§ **Activity**
Write the data out again so that it matches word for word.

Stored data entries
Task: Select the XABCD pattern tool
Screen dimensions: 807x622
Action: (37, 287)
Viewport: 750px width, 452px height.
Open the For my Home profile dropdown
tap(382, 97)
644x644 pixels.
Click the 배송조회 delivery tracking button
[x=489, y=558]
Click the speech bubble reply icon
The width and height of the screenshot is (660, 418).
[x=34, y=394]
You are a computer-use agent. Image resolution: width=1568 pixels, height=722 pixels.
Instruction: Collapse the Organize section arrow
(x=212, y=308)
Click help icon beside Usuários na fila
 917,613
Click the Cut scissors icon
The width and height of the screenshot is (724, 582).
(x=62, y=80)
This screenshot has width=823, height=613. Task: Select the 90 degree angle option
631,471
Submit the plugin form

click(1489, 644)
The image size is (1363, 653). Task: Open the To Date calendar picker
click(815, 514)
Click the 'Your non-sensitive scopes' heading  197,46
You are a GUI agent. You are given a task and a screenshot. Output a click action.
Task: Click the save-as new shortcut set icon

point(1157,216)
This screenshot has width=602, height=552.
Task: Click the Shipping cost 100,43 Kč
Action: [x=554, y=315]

§ **Written solution**
Task: Select the XABCD pattern tool
Screen dimensions: 807x622
Action: (37, 287)
Viewport: 750px width, 452px height.
Open the For my Home profile dropdown
tap(382, 97)
644x644 pixels.
Click the 배송조회 delivery tracking button
[x=489, y=558]
Click the speech bubble reply icon
The width and height of the screenshot is (660, 418).
[x=34, y=394]
You are a computer-use agent. Image resolution: width=1568 pixels, height=722 pixels.
Instruction: Collapse the Organize section arrow
(x=212, y=308)
Click help icon beside Usuários na fila
 917,613
Click the Cut scissors icon
The width and height of the screenshot is (724, 582).
(x=62, y=80)
This screenshot has width=823, height=613. Task: Select the 90 degree angle option
631,471
Submit the plugin form

click(1489, 644)
The image size is (1363, 653). Task: Open the To Date calendar picker
click(815, 514)
Click the 'Your non-sensitive scopes' heading  197,46
You are a GUI agent. You are given a task and a screenshot. Output a click action.
Task: Click the save-as new shortcut set icon

point(1157,216)
This screenshot has width=602, height=552.
Task: Click the Shipping cost 100,43 Kč
Action: [x=554, y=315]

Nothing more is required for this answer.